**** Document passage
Remy: [silently catches on fire again] I already have to pose naked for Alix to even have a photographer for this thing, please do not make me whore myself out more for my career than I already am.Takeshi: OMFG CAN I JUST COME TO THIS LESBIAN PORN PHOTO SHOOT INSTEAD?!??!!

Remy: FOR THE LAST TIME, I AM NOT INTO GIRLS!

Takeshi: BUT I WANNA FUCK YOU REMYYYYYYYYYYYYYYYYYY

 

Her panties basically flood at the sound of him saying her name and so she stands there like a derp, drooling into the distance until he wakes her out of her trance five minutes later saying that his jeweler friend will give her all the pieces she wants for credit in the catalogue and a chance to model for it.

 

Remy: Sounds fair. What’s her body type like, so I can find her some cute things?

Takeshi: SHE GOT BIG BOOBIESSSSSSSSSSSSSSSSSSSSSSSSSSSS!!!!!!

Remy: [hair catches on fire] That was helpful, thank you, Takeshi.

Takeshi: BOOOOOOOOOOBS.

 

 

Chapter four sends us hurtling towards the JACOBEAN CASTLE. The taxi ride is uneventful except for Remy’s cat, Shadow, going MEOW MEOW MEOW MEOW MEOW the entire way through the English countryside. They finally get there and Remy’s met by Chelsea.

 

Chelsea: OMFG REMY WHERE HAVE YOU EVEN BEEN, YOUR MODELS GOT HERE 2 HOURS AGO

Remy: [catches slowly on fire] I had literally your entire wedding party’s clothing to bring. Three bridesmaids dresses, two men’s suits, one wedding dress, one mother of the bride dress. Plus me. Plus cat.

Chelsea: OH YEAH HUH LOLOLOLOLOL OOPS!

 

God, I hate Chelsea.
********
** Your instructions **
Carry on the Remy recap from its final line. The rows after this point are separate from the Remy recap.
**** Data records
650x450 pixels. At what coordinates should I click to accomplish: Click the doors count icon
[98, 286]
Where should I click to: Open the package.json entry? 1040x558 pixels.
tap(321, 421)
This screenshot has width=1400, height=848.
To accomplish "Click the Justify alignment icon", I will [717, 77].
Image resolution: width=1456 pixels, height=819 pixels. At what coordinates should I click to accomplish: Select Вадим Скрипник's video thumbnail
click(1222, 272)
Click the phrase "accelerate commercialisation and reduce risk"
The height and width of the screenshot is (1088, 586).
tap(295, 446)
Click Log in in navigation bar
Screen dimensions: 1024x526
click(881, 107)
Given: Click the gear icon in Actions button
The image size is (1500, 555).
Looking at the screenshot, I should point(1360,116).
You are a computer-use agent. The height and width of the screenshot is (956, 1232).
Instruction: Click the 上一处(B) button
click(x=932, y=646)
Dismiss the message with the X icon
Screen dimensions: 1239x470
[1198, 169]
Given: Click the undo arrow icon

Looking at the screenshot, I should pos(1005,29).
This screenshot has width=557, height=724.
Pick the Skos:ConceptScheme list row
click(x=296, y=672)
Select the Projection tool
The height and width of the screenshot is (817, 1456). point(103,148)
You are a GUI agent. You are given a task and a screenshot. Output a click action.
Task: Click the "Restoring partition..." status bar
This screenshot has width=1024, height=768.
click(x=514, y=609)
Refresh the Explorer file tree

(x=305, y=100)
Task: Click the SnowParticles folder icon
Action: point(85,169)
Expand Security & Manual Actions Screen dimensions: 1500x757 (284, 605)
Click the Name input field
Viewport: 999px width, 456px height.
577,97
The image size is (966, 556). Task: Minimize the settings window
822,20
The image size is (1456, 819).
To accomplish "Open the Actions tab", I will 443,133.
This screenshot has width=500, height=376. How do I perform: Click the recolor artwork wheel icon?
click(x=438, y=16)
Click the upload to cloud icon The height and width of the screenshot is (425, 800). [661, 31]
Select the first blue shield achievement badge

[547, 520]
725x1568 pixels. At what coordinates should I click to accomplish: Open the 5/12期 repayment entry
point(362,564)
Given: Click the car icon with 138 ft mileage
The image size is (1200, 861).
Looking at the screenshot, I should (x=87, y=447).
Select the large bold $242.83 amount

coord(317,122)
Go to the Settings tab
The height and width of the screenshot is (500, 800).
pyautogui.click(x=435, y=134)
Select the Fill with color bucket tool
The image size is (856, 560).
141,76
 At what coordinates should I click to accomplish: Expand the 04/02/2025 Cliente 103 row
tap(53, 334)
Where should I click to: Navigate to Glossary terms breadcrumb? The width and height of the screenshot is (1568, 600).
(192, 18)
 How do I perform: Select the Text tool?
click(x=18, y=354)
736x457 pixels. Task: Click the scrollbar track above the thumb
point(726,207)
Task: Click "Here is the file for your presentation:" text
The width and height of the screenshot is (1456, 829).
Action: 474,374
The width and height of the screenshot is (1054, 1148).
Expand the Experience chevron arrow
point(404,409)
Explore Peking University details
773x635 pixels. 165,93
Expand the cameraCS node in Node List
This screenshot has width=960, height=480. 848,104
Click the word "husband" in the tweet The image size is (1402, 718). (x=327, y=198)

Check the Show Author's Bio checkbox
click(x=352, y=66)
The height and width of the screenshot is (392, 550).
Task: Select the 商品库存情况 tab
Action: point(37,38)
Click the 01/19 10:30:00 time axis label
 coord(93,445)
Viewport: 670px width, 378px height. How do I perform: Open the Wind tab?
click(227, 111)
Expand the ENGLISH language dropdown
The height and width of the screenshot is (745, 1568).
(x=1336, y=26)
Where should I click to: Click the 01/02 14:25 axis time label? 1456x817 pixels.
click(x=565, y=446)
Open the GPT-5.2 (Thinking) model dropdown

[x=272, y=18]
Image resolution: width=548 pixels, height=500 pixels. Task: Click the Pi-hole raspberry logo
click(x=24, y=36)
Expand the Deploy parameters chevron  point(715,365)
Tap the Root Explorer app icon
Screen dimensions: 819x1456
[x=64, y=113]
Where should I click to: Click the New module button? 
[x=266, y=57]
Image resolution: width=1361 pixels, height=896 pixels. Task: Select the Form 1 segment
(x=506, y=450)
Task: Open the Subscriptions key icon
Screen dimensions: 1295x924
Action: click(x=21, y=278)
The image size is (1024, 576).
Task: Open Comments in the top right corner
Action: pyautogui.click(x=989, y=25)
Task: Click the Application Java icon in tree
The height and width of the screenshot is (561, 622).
********
** Final answer **
Takeshi comes out to help with the cat and the clothes and things and is FUCKING ADORBS. He got all dressed up, did his hair, comes waltzing out and is like “OH HAI DARLING” *smooches* “MUCH STUFF TO CARRY IN” like he’s her fucking boyfriend already or something. Smug adorable little shit creeper yaoi thief. Chelsea leads Remy in, up literally all the stairs to her room at the top of a castle tower, walls filled with squeaky bats, and nothing but a way too short purple velvet curtain to try to give her some privacy instead of a door. Chelsea FINALLY FINALLY thanks Remy about a billion times for saving her entire wedding and then prances off. Remy, being Remy, immediately fantasizes about having incredibly careful sex with Takeshi in the tiny twin bed she has to sleep on and then is like UGH ARGH WHY DO I WANT HIS DONGER SO FUCKIN BAD AUGGGGGGGGGGGGGGGGGGGH.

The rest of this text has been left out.